> **PAGE EXTRACT**
◇ ◇ ◇ ◇ ◇ ◇ ◇

Would 2 MiB provide a nice middle ground?

Paolo
Sean Christopherson March 14, 2024, 6:38 p.m. UTC | #3
On Thu, Mar 14, 2024, Paolo Bonzini wrote:
> On Fri, Mar 8, 2024 at 11:37 PM Sean Christopherson <seanjc@google.com> wrote:
> >
> >  - Zap TDP MMU roots at 4KiB granularity to minimize the delay in yielding if
> >    a reschedule is needed, e.g. if a high priority task needs to run.  Because
> >    KVM doesn't support yielding in the middle of processing a zapped non-leaf
> >    SPTE, zapping at 1GiB granularity can result in multi-millisecond lag when
> >    attempting to schedule in a high priority.
> >
> 
> Would 2 MiB provide a nice middle ground?

Not really?

Zapping at 2MiB definitely fixes the worst of the tail latencies, but there is
still a measurable difference between 2MiB and 4KiB.  And on the other side of the
coing, I was unable to observe a meaningful difference in total runtime by zapping
at 2MiB, or even 1GiB, versus 4KiB.

◇ ◇ ◇ ◇ ◇ ◇ ◇

> **RECORDED INFORMATION**
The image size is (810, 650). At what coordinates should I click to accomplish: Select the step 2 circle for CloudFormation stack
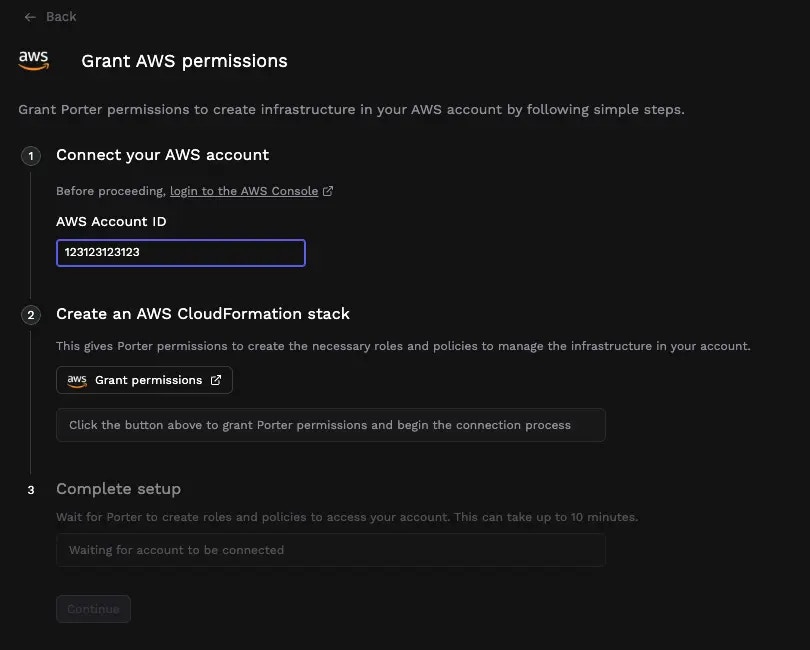pos(30,314)
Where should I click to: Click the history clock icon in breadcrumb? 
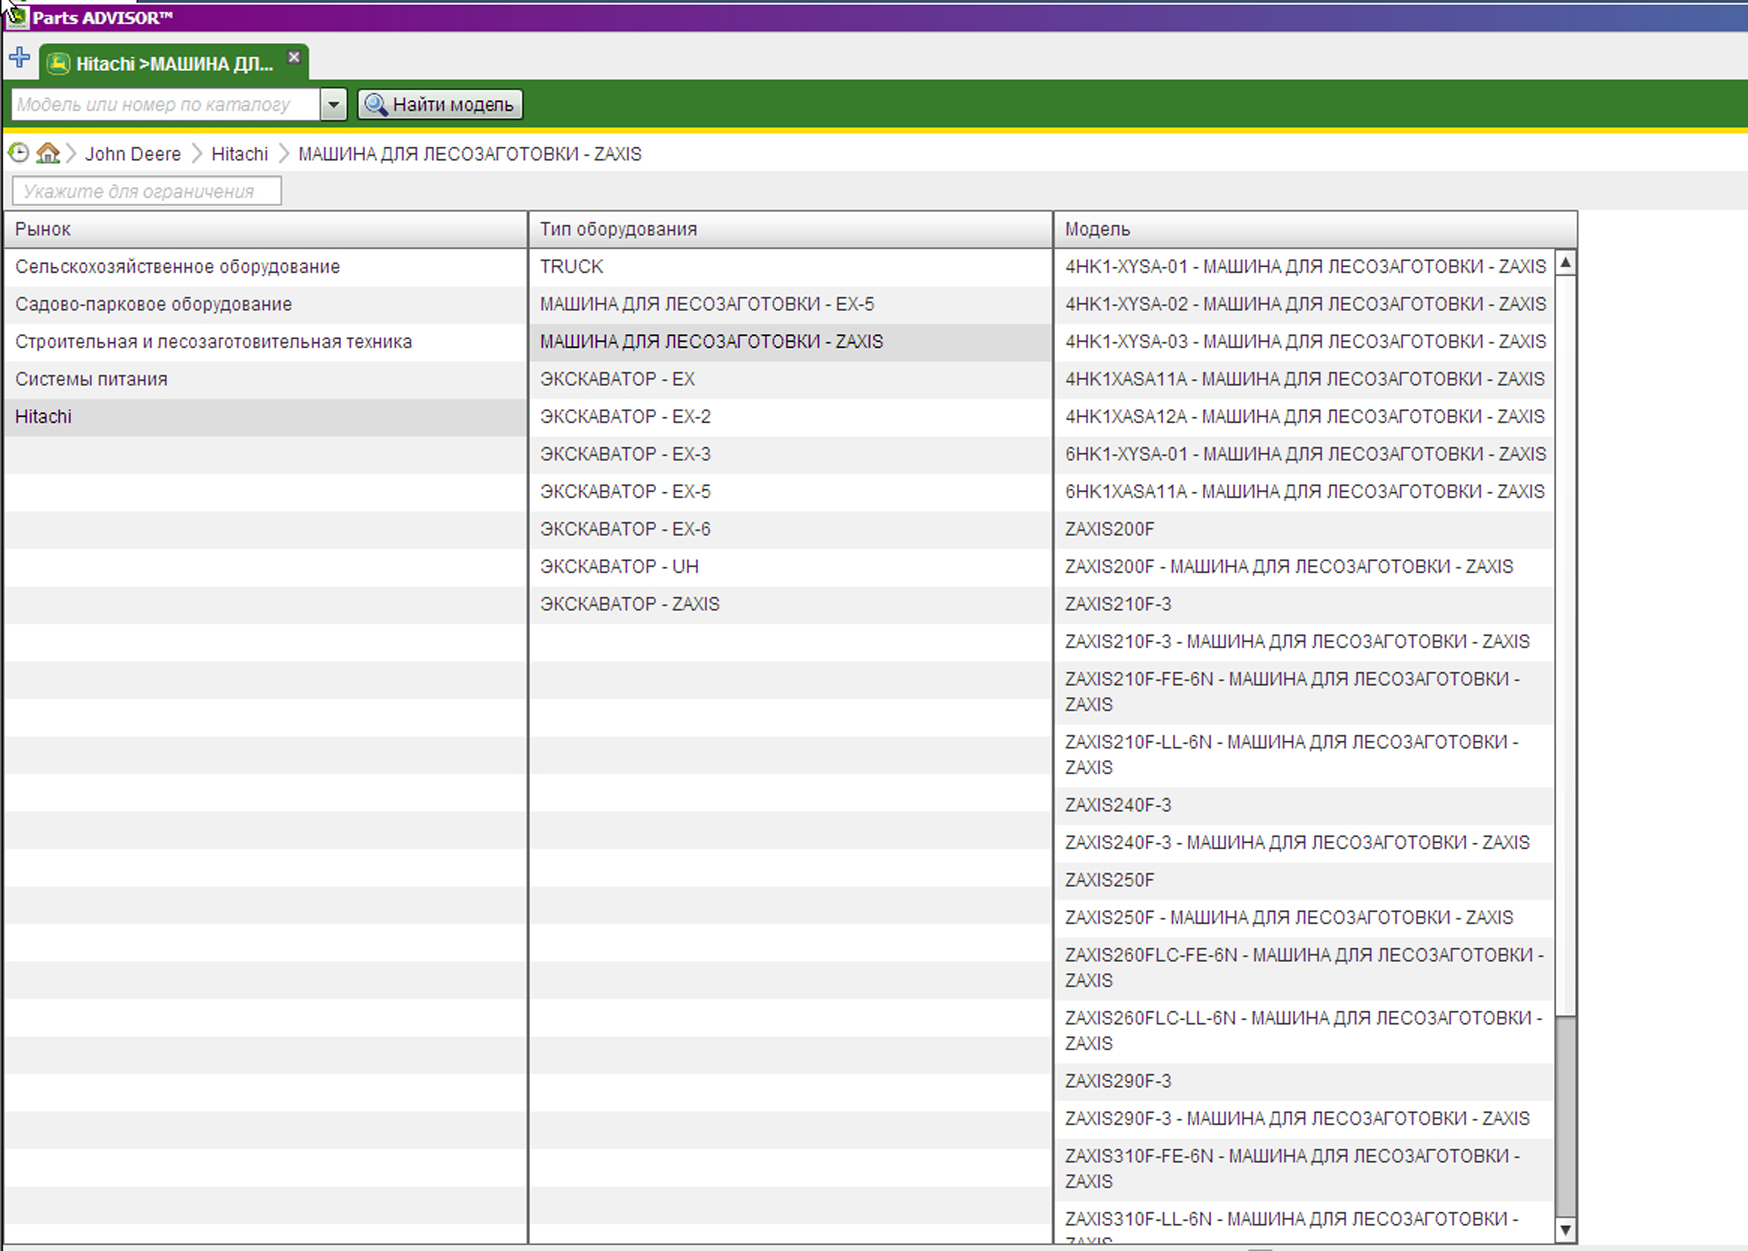(18, 153)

◇ ◇ ◇ ◇ ◇ ◇ ◇

> **YOUR TASK**
Write out the part of the KVM zapping discussion from "Not really?" up to and including "1GiB, versus 4KiB.".

> **TASK ANSWER**
Not really?

Zapping at 2MiB definitely fixes the worst of the tail latencies, but there is
still a measurable difference between 2MiB and 4KiB.  And on the other side of the
coing, I was unable to observe a meaningful difference in total runtime by zapping
at 2MiB, or even 1GiB, versus 4KiB.